Turkish President Recep Tayyip Erdoğan spoke for the first time about Hagia Sophia after the meeting of the Turkish Council of State, according to Ant1News.

Just a day after Turkey announced that the decision on whether Hagia Sophia turns into a mosque, will be made within 15 days, Erdogan launched an attack not only against Greece, but against those who sided with them.

Speaking at a ceremony at the Levent Mosque in Istanbul, the Turkish president said: "Criticising such a country through places of worship means turning your back on the truth. The charges against us, against Hagia Sophia are a direct attack on our sovereign rights."

Russian Foreign Ministry spokeswoman Maria Zakharova said Moscow was waiting for a balanced decision that would take into account UNESCO guidelines. "We consider the temple extremely important for all humanity in terms of culture and history. UNESCO has included Hagia Sophia in the list of World Heritage Sites and we believe that any request related to the change of this regime should take this fact into account."

"We expect that any decisions on the status of this unique monument will take into account the high sensitivity of this issue for the faithful, the well-known interfaith framework and the established practice of international law for determining the UNESCO World Heritage management," she concluded.

Meanwhile, the French Foreign Ministry demanded that Hagia Sophia remain “open to all”, a few hours after the Turkish State Council considered the request to turn the museum into a mosque.

“A symbol of secularism and multiculturalism, this place must remain open to all”, a ministry spokesman said, sending a message to Turkey and Turkish President Recep Tayyip Erdogan about the need to respect the monument.

Tell UNESCO to save Hagia Sophia, sign here!

Earlier this week, U.S. Secretary of State Mike Pompeo urged Turkey not to convert Hagia Sophia into a mosque and maintain that its status as a museum should remain, as reported by Greek City Times.

His All Holiness Ecumenical Patriarch Bartholomew, also warned this week that if Turkey persists with plans to reconvert Hagia Sophia into a mosque, it risks turning Christians against Muslims.

Ernesto Ottone Ramírez, Assistant Director-General for Culture said that UNESCO sent a letter to the Turkish authorities at the beginning of June regarding Erdogan’s announcement to convert Hagia Sophia into a mosque.

The UNESCO Executive made the comments during an interview with Greek newspaper Ta NEA last week, where he added that they have not yet received a reply. He stressed that the Convention on World Cultural Heritage stipulates that before any decision can be taken to change the status of a Cultural Heritage Monument, such as Hagia Sophia, a decision of the relevant UNESCO Intergovernmental Committee is required.

The UNESCO World Heritage Site was built in 537 but turned into a mosque following the Ottoman capture of Constantinople May 29, 1453. It was then turned into a museum in 1935 shortly after the collapse of the Ottoman Empire and the establishment of Turkish Republic.

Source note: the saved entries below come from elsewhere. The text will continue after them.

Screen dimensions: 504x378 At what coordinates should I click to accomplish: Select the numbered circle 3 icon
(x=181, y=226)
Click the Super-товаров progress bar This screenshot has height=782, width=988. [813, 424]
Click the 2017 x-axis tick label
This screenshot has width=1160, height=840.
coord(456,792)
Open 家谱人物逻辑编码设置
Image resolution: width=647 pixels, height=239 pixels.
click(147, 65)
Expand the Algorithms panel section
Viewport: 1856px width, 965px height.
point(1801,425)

Earlier this year, excerpts from the Qur’an were recited inside Hagia Sophia to commemorate the Fall of Constantinople. The Greek Foreign Ministry commented on this provocative action, saying that the “reading of excerpts from the Qur’an inside Hagia Sophia, a UNESCO World Heritage Site as part of the World Cultural Heritage Site, and that has been a museum since 1935, is an unacceptable attempt to alter its monumental character and provoke a response to their religious sentiment.”